Today's paper had two stories that signify the end of quirky local or regional traditions around here. First, Bay Meadows, one of the oldest race tracks in California (and the only race track in the State to remain open during WWII) is shutting down to be replaced by a real estate development. Next (and probably less prosaic) Long's Drugs, the last regional drug store chain, is being bought by CVS.
Bay Meadows ("Where the Athletes Pay the Fans" as their tagline proclaims) was one of the first racetracks to open in California after the prohibition on horse racing was over turned in 1934. During racing's heyday, Bay Meadows was one of the main stops on the California racing circuit. I went once, in the 80s and had a good time (although, I have never been much of a gambler.)
The history of Bay Meadows is storied. Secretariat raced there 4 times (winning each time), and it was the first track to install a photo finish camera. In perhaps my favorite story about the track, it was the site of the first transportation of a horse by airplane. The plane landed in the parking lot, and delivered the horse El Lobo to the grandstand entrance.
Longs Drugs is less storied, but still an interesting story.
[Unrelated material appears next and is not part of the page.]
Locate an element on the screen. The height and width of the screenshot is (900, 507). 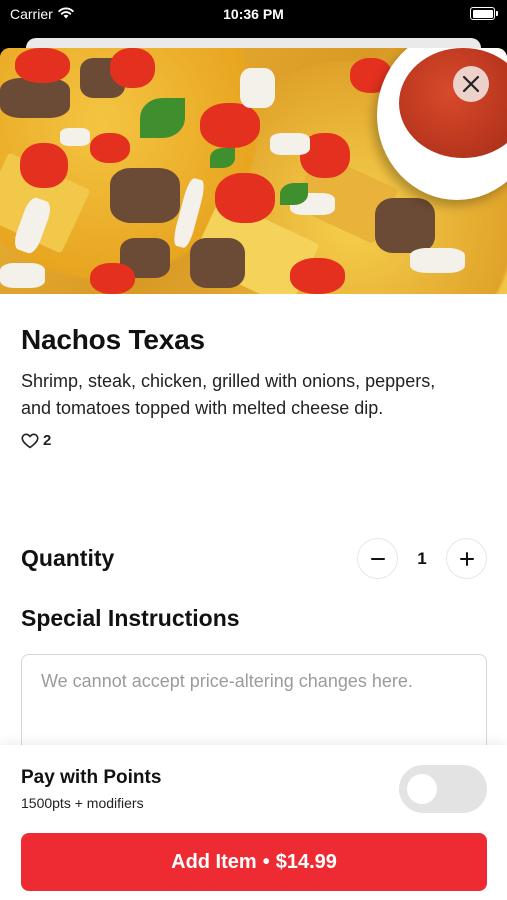
quantity-stepper: 1 is located at coordinates (422, 558).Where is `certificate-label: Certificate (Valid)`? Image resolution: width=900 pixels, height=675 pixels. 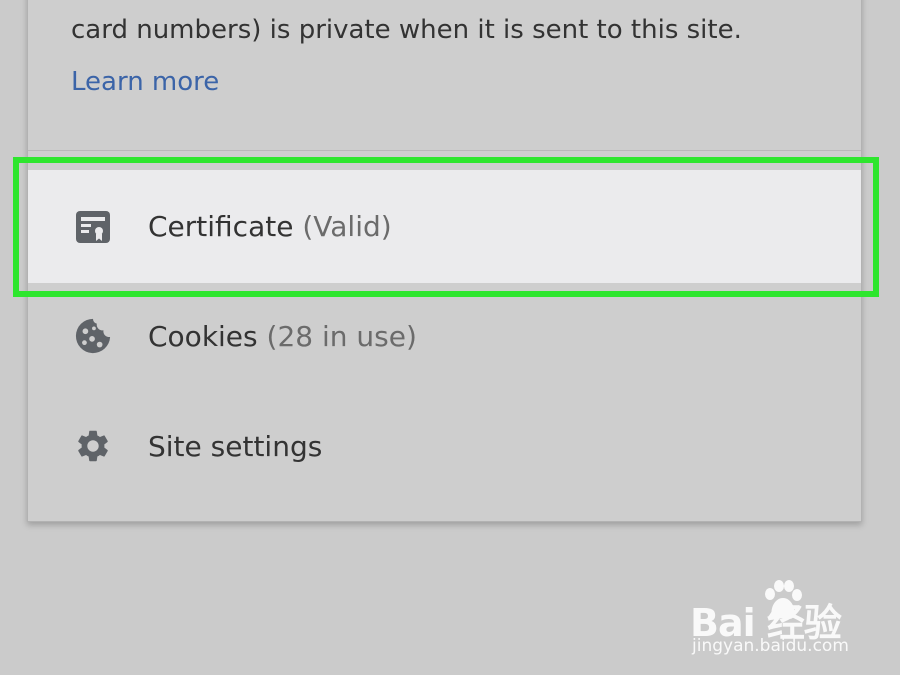 certificate-label: Certificate (Valid) is located at coordinates (270, 226).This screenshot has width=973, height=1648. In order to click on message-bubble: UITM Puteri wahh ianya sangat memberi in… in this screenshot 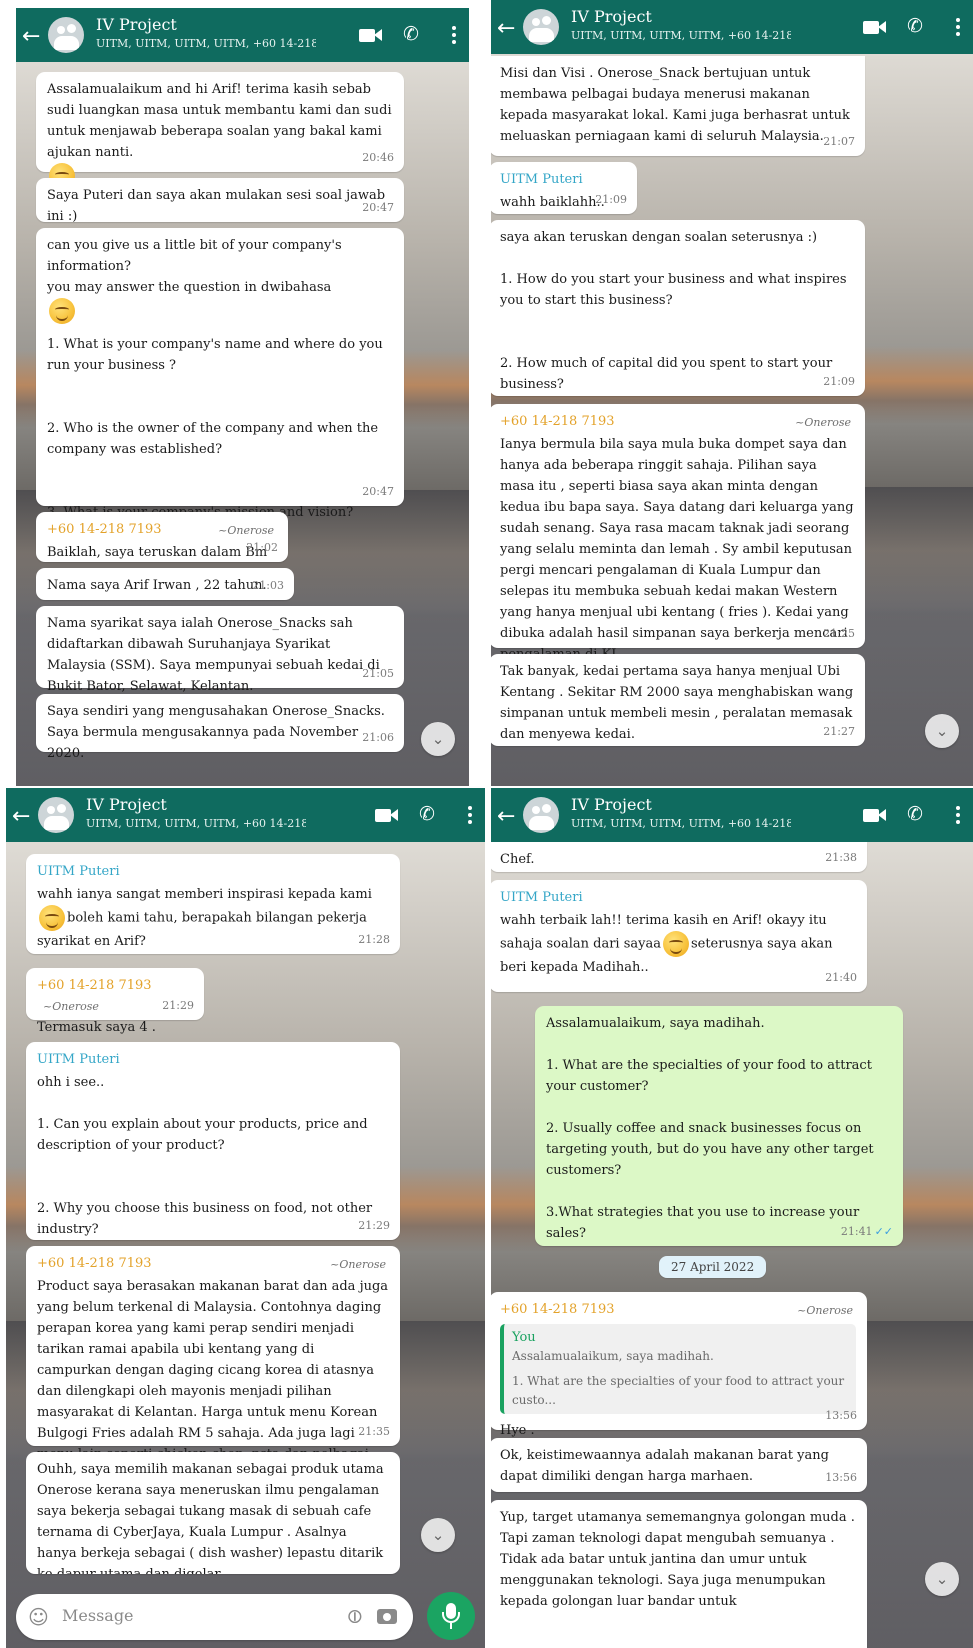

It was the last regional drug store chain in the US, with 500+ stores in California, Hawaii, Nevada and Colorado. Longs had a history of it's stores carrying regional specialties (for instance, more Hawaiian local products in the island stores, or Portuguese products in Turlock & Russian products in Sacramento) to better cater to their local customers. Despite being a chain, Longs managed to retain individuality and customer service, something sorely missing in the Walgreens era of cookie cutter stores. Interestingly, the Longs name has such cache in Hawaii, that CVS will not change the name of the stores there. But everywhere else, they will become just another cookie cutter store. Another step towards every town looking more and more the same.
To me, these two stories are somewhat related. They represent a loss of quirky individuality to faceless, generic modern life. I didn't really frequent either Bay Meadows or Longs (although, I did buy bread at one just the other day..) but I appreciate what they represented, and the sense of community they engendered. Something that McStores and McMansions just won't ever do.